颞下颌关节骨关节炎是口腔颌面外科的多发病和常见病，其发病机制复杂，治疗效果不佳。课题组长期致力于颞下颌关节疾病的临床和基础研究，已证明经ALK5转染的BMSCs对小鼠膝关节骨关节炎具有治疗作用，并对其机制进行了初探。基于此，本项目拟通过光控细胞薄层技术，获取经ALK5转染的BMSCs细胞片和终末分化软骨细胞片，观察共培养下的BMSCs分化及软骨细胞转归，分析Smads通路相关因子和炎症因子的时空表达及两者间相互关系；同时，验证BMSCs细胞片促软骨细胞的损伤修复作用，阐明ALK5转染的BMSCs是否通过激活Smad2/3信号通路、阻断IL1、IL6、TNF-а、MMP-13，从而延缓骨关节炎症发生；构建TMJOA动物模型，验证ALK5转染的BMSCs在体内条件下对TMJOA的治疗作用。本项目的开展将阐明ALK5/Smad信号传导通路在TMJOA发生、发展中的作用，为其临床治疗提供实验依据。

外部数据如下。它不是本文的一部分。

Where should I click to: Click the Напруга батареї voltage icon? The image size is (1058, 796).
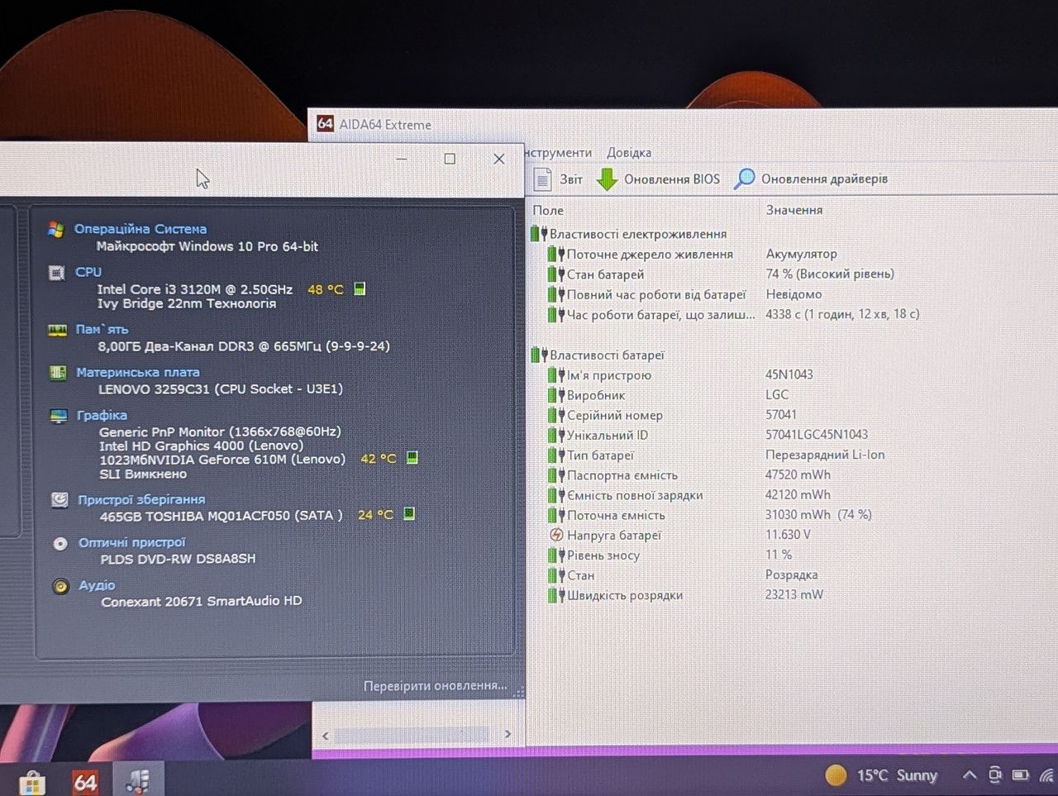556,535
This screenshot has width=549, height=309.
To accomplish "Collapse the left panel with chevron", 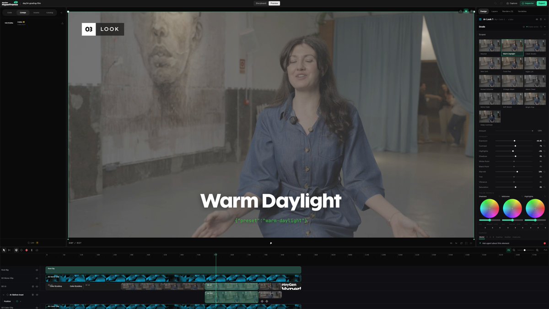I will coord(62,12).
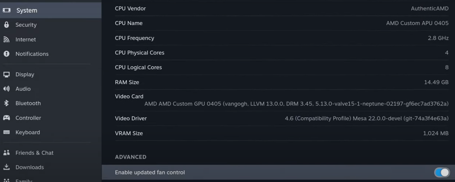455x182 pixels.
Task: Click the Internet Wi-Fi signal icon
Action: click(6, 40)
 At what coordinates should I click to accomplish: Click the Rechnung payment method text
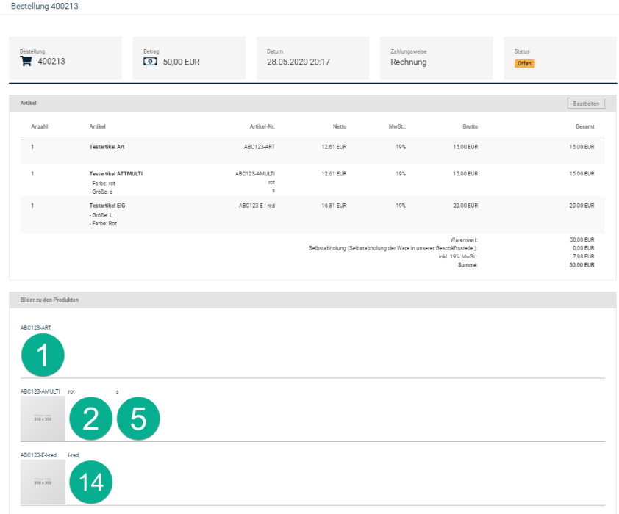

Temporomandibular joint osteoarthritis (TMJOA) is a frequently-occurring and common disease of oral and maxillofacial surgery. Our research group has devoted to the temporomandibular joint disease on clinical and basic research for long term and has proven the ALK5-transfected BMSCs have the therapeutic effect on knee joint osteoarthritis in mice. Besides, the regulation mechanism has carried on the preliminary study. On this basis, the project plans to apply the light-induced cell sheet technology to obtain the ALK5-transfected BMSCs cell sheet and terminally differentiated chondrocytes sheet to observe the differentiation of BMSCs and the outcome of cartilage cells under the co-culture, and to analyse the differentiation of BMSCs and the terminal differentiation of chondrocytes, and the temporal and spatial expression of the upstream and downstream factors in the Smads pathway and the inflammatory factors. At the same time, in order to validate that the BMSCs cell sheet can promote cartilage damage repair function and to clarify whether ALK5-transfected BMSCs can activate Smad2/3 signaling pathways, block IL1, IL6 and TNF-а, MMP-13 and delay joint inflammation; Furthermore, TMJOA animal model was constructed to further verify the therapeutic effect of the ALK5-transfected BMSCs on TMJOA in vivo. The purpose of this project is to clarify the role of ALK5/Smad signaling pathway in TMJOA, and to provide experimental basis for clinical treatment of TMJOA.